Basal sauropodomorph phylogeny simplified after Yates, 2007.[16] This is only one of many proposed cladograms for basal sauropodomorphs. Some researchers do not agree that plateosaurs were the direct ancestors of sauropods

Plateosaurus was the first prosauropod to be described, and is the type genus of the family Plateosauridae, to which gives its name. Initially, when the genus was poorly known, it was only included in Sauria, with the possibility of being some kind of reptile.[7] In 1845, von Meyer created the group Pachypodes (now unused) to include Plateosaurus, Iguanodon, Megalosaurus and Hylaeosaurus.[17] However, Dinosauria (technically the same as Pachypodes) already existed, and had priority. Plateosauridae was proposed by Othniel Charles Marsh in 1895 within Theropoda.[18] Years later, it was moved to Prosauropoda by Huene,[9] and was accepted by most authors.[19][20] For many years the clade only included Plateosaurus, but later two more genera were considered to belong to it: Sellosaurus[21] and possibly Unaysaurus.[22] Of these, Sellosaurus is probably a junior synonym of Plateosaurus.[3]

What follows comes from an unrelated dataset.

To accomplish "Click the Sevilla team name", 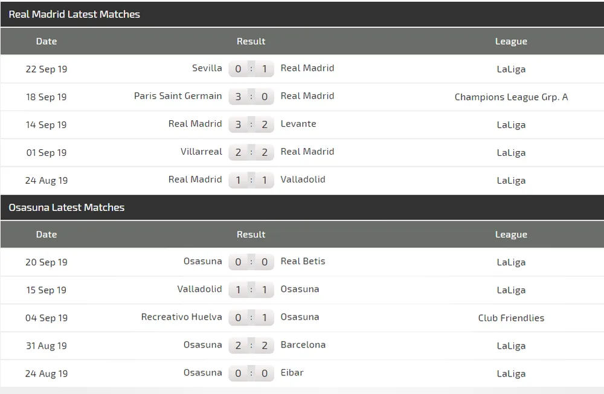I will (207, 68).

The type series of Plateosaurus engelhardti included "roughly 45 bones".[23] However, of these nearly half are lost today. The remaining material is kept in the Institute for Paleontology of the University of Erlangen-Nürnberg, Germany. From it, Markus Moser in 2003 selected a lectotype, a partial sacrum. The type locality is not known for certain, but Moser attempted to infer it from previous publications and the color and preservation of the bones, concluding that the material probably stems from the "Buchenbühl", roughly 2 kilometres (1.2 mi) south of Heroldsberg near Nürnberg, Bavaria, Germany.[24]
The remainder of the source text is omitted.